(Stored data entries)
=====
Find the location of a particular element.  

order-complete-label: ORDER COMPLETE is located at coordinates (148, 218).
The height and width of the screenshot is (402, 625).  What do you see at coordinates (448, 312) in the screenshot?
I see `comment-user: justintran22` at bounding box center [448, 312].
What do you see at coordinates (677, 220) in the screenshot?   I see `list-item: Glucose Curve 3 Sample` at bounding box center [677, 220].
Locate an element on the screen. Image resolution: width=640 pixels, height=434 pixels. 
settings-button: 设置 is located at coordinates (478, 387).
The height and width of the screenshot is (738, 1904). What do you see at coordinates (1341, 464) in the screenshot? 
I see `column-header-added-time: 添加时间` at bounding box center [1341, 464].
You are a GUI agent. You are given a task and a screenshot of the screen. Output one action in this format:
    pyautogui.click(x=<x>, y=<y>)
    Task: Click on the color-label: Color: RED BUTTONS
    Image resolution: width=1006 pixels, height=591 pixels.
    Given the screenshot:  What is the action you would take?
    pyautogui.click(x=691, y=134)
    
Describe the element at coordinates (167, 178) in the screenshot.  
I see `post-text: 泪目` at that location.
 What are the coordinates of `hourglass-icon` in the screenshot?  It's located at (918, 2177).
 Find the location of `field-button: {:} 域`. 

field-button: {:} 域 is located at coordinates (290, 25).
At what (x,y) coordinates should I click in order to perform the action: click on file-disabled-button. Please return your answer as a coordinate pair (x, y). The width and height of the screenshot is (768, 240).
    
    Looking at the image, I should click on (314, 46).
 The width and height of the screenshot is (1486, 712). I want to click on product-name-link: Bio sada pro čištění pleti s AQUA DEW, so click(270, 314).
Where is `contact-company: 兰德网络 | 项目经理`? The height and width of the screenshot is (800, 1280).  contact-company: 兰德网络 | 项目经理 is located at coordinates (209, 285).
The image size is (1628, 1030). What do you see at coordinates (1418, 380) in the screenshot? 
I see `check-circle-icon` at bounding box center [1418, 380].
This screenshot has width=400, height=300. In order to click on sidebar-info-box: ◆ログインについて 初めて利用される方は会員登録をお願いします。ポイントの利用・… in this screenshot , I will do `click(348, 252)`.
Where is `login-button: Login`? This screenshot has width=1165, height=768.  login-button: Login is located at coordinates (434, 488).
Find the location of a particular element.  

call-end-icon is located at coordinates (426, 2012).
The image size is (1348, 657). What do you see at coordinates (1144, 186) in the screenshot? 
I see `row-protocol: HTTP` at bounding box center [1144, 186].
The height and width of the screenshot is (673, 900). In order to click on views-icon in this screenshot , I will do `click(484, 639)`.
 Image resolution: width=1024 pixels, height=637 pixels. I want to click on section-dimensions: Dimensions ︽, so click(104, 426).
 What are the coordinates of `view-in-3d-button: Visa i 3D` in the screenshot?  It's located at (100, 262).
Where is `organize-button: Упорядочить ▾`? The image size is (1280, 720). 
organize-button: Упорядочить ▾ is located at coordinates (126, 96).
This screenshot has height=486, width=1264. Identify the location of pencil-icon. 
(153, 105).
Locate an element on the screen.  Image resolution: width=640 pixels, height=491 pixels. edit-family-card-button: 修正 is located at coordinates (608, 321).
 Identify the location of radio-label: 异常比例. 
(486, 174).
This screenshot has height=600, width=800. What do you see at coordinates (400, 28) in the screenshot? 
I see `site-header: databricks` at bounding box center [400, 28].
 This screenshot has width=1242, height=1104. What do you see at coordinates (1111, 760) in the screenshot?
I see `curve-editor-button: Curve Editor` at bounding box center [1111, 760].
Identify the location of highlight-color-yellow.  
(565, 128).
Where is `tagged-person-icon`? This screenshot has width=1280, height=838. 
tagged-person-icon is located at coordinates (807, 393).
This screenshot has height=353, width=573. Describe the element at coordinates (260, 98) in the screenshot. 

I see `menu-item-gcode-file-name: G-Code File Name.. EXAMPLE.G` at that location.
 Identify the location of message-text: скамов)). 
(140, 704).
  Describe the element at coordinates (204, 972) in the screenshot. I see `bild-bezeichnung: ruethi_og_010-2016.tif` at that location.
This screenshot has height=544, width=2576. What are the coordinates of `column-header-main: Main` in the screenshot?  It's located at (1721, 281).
=====
Output, as a JSON array of strings with one string per line and blank lines omitted, the lines from the start of the records through the line containing "coordinates (209, 285).", inclusive. Include only those lines.

### Response to this task:
[
  "Find the location of a particular element.  ",
  "order-complete-label: ORDER COMPLETE is located at coordinates (148, 218).",
  "The height and width of the screenshot is (402, 625).  What do you see at coordinates (448, 312) in the screenshot?",
  "I see `comment-user: justintran22` at bounding box center [448, 312].",
  "What do you see at coordinates (677, 220) in the screenshot?   I see `list-item: Glucose Curve 3 Sample` at bounding box center [677, 220].",
  "Locate an element on the screen. Image resolution: width=640 pixels, height=434 pixels. ",
  "settings-button: 设置 is located at coordinates (478, 387).",
  "The height and width of the screenshot is (738, 1904). What do you see at coordinates (1341, 464) in the screenshot? ",
  "I see `column-header-added-time: 添加时间` at bounding box center [1341, 464].",
  "You are a GUI agent. You are given a task and a screenshot of the screen. Output one action in this format:",
  "    pyautogui.click(x=<x>, y=<y>)",
  "    Task: Click on the color-label: Color: RED BUTTONS",
  "    Image resolution: width=1006 pixels, height=591 pixels.",
  "    Given the screenshot:  What is the action you would take?",
  "    pyautogui.click(x=691, y=134)",
  "Describe the element at coordinates (167, 178) in the screenshot.  ",
  "I see `post-text: 泪目` at that location.",
  " What are the coordinates of `hourglass-icon` in the screenshot?  It's located at (918, 2177).",
  " Find the location of `field-button: {:} 域`. ",
  "field-button: {:} 域 is located at coordinates (290, 25).",
  "At what (x,y) coordinates should I click in order to perform the action: click on file-disabled-button. Please return your answer as a coordinate pair (x, y). The width and height of the screenshot is (768, 240).",
  "    Looking at the image, I should click on (314, 46).",
  " The width and height of the screenshot is (1486, 712). I want to click on product-name-link: Bio sada pro čištění pleti s AQUA DEW, so click(270, 314).",
  "Where is `contact-company: 兰德网络 | 项目经理`? The height and width of the screenshot is (800, 1280).  contact-company: 兰德网络 | 项目经理 is located at coordinates (209, 285)."
]